XBee question

Well now we're cooking with gas. It is that "I/O line passing" mode that I wrongly assumed was present in Series 2. Dammit. That's why I couldn't find ANY examples of what I wanted to do that didn't include an Arduino on one end or the other (but obviously doesn't need to be BOTH, at least).

I'll test that broadcast/coordinator ID chat again soon. I assumed it was going to work and was a bit surprised when it didn't, but didn't dig further. The only settings that had been touched were PAN ID and the Destination addresses, but maybe I screwed something up there and just didn't notice.

I wasn't trusting the pinouts of the Series1 articles in any way, just using them as a guide. I know I connected power/ground correctly from my 2xAA battery pack. The only other thing I connected was on one of them a switch that was pulling an input pin to ground (DIO pin 0 configured as a digital input) and on the other DIO pin 0 was connected to the long leg of an LED with the other end connected to ground and it was configured as "digital output HIGH". I assumed the HIGH/LOW part was just what state to put it in as bootup and that from then it would flip it however it was told to. (And I was using two Sparkfun breakout boards, which have the pinouts labeled where you can see it easily over the breadboard.)

Given that, I can't see how I could have hosed them. I would think it would be especially odd to hose them such that they both APPEARED to work fine as far as XCTU was concerned but simply wouldn't talk over the radio.
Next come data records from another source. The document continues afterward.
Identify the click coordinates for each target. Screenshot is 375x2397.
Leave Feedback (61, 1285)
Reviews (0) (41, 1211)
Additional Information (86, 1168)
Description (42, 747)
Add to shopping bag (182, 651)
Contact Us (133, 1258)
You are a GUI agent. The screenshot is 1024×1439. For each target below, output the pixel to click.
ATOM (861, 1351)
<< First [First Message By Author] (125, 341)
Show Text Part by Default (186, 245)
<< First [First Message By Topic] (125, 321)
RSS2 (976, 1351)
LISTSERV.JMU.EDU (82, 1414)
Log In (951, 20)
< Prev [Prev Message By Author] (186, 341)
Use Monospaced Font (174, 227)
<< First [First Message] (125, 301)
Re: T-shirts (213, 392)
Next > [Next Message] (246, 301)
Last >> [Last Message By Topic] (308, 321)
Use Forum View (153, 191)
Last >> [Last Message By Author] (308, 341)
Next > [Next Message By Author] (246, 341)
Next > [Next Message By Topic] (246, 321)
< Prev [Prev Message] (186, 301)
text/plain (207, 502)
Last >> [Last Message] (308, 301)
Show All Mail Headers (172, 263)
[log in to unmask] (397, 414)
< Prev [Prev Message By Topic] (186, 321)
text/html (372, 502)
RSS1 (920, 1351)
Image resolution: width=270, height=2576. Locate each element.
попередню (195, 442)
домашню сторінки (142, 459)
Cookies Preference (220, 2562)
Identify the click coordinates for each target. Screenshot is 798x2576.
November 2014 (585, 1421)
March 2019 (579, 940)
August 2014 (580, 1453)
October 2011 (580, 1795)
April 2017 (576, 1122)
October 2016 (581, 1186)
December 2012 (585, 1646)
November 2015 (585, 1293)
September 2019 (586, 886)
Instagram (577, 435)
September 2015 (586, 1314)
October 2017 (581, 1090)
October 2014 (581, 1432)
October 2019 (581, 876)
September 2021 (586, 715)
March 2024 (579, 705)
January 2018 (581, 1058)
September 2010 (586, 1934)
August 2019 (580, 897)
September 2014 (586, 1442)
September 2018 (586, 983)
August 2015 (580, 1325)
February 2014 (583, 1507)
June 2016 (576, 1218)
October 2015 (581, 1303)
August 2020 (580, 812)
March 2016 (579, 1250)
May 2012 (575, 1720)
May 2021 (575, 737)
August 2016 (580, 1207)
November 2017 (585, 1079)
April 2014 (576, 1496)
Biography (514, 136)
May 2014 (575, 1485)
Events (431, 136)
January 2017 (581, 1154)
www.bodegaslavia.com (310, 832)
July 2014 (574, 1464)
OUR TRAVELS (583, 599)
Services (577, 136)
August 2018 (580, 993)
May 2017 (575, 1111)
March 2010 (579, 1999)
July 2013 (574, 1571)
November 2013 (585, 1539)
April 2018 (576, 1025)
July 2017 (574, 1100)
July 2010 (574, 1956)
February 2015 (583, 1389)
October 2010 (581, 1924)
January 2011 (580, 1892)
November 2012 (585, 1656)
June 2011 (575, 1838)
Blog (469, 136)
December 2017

I would have assumed total annihilation, or just for the input/output pin itself to quit working. But obviously with these things anything is possible, I guess.

So my application is pretty simple. I'd like to make a long range gate trigger. I could probably drop back and punt to Series1 devices, but I was hoping to use Series2 in case I need to put a router in to extend my range. I own a lot of property BEFORE you get to the gate I want to trigger (which only needs to close a relay on the receiving side, so that's dead simple), so I could get a router further out. Basically the gate is SLOW and I'm impatient. I can actually open the stupid thing with my cellphone already, but that's not reliable due to cell coverage in the area.

And I was HOPING to do it without an Arduino in the mix, since it's really a simple button press on one end to flip a relay on the other. I'm guessing I can still do it, but it sounds like it's a good bit more involved using Series 2, and may be easier to just add the Arduino on the receiving end (I do want to have multiple senders and was planning to add the encryption layer for security).